勤務先の人事制度が改められ、それに伴う人事考課はどうあるべきか、どのように準備し、取り掛かるべきか、注意すべき点は何か、等々、基本的な仕組みと運用方法、心構えなどを学ぶ研修があった。

講師の先生から次々に課題が与えられ、それを5~6人ずつ振り分けられた複数のチームで討議し、回答案を提示する。最初は仕事が気になって消極的だったメンバーも、他のチームから出てくる異なる意見やハッとさせられる指摘に刺激を受けたのか、最後は真面目に積極的に取り組むようになった。

最後の課題は「この二人の社員を評価して下さい」というもので、それぞれの資格や業務内容、仕事振りにつき説明があった。早速、我がチームでも討議に入ったか、意見がバラバラでまとまらない。やむ無く折衷案で回答したが、面白いことに他のチームでも意見がバラバラでまとまらなかったらしい。

その結果を受け、講師の先生は前に立つとこうおっしゃった。これが忘れられない一言になった。
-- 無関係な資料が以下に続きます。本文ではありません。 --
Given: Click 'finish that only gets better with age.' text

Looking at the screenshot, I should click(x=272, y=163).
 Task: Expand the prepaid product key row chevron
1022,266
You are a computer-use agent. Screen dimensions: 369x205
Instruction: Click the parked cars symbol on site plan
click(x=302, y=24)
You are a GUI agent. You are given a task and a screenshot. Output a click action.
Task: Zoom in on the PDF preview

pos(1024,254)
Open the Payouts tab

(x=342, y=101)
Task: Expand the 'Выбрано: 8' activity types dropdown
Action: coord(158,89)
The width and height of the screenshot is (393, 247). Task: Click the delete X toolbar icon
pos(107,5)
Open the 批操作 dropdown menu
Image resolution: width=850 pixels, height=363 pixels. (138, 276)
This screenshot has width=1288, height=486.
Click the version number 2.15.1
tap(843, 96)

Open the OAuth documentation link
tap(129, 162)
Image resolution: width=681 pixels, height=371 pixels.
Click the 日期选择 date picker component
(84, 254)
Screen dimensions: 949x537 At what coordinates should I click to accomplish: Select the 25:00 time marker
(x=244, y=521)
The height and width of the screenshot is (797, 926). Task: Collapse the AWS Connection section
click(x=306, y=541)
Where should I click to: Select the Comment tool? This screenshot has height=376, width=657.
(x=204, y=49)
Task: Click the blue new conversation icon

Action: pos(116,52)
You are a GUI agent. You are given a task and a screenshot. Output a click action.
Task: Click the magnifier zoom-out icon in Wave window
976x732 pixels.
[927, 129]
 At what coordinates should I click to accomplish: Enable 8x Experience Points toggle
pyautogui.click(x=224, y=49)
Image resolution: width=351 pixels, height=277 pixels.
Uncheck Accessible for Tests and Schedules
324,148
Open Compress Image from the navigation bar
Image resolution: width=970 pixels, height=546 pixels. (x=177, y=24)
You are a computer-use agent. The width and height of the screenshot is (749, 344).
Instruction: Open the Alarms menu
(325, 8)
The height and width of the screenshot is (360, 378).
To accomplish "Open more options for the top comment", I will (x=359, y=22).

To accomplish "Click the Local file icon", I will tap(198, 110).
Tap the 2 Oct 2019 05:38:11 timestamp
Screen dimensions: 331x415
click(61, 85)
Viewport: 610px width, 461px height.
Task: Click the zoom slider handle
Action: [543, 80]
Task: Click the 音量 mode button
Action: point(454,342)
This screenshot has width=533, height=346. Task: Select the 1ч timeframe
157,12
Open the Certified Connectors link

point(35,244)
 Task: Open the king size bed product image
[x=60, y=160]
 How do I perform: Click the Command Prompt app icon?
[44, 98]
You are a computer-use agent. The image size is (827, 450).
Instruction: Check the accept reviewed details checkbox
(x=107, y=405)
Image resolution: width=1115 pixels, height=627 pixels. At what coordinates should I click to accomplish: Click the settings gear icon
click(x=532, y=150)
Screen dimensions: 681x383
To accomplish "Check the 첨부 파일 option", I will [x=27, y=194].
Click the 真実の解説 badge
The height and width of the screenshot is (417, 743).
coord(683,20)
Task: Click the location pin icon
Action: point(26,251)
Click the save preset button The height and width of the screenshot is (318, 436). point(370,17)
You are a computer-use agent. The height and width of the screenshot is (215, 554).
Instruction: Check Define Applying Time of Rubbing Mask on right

「皆さんから評価を受けた彼らの気持ちになって下さい。資格が明らかで、求められる能力も仕事振りも同じ情報を皆さんに与えました。しかし、評価する上司により自分の評価が異なることを知ったら、彼らはどう思うでしょう。この人事制度を信じて頑張ろうと思ってくれるでしょうか」・・その通りだ。

必要なのは機械的に評価することではなく、彼らの業務や目的について共有の認識が持てるまで話し込み、同じゴールを目指して進み続けることなんだろう。これまで私は上司に恵まれてきた。今度は私がそうならないと。